── GIVEN DATA ──

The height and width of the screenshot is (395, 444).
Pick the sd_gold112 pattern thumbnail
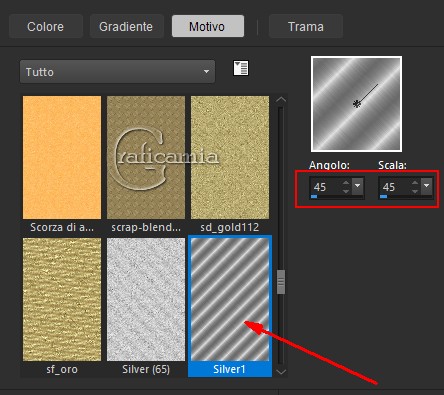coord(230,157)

───
── GIVEN DATA ──

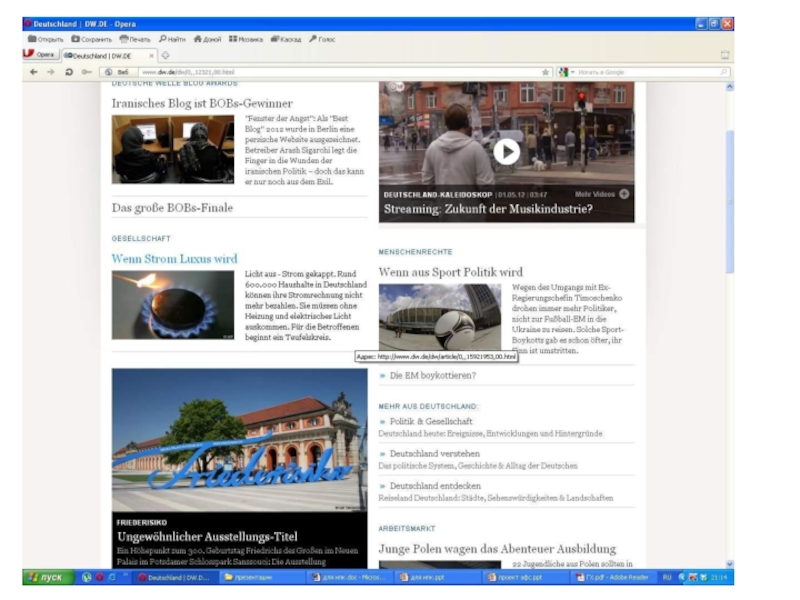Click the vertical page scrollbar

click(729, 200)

───
── GIVEN DATA ──

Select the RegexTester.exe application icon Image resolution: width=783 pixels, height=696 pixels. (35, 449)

───

EXERCISE DESCRIPTION: Filter the records above for "width" and copy every matching line.

RESULT OF THE TASK:
The height and width of the screenshot is (395, 444).
Select the RegexTester.exe application icon Image resolution: width=783 pixels, height=696 pixels. (35, 449)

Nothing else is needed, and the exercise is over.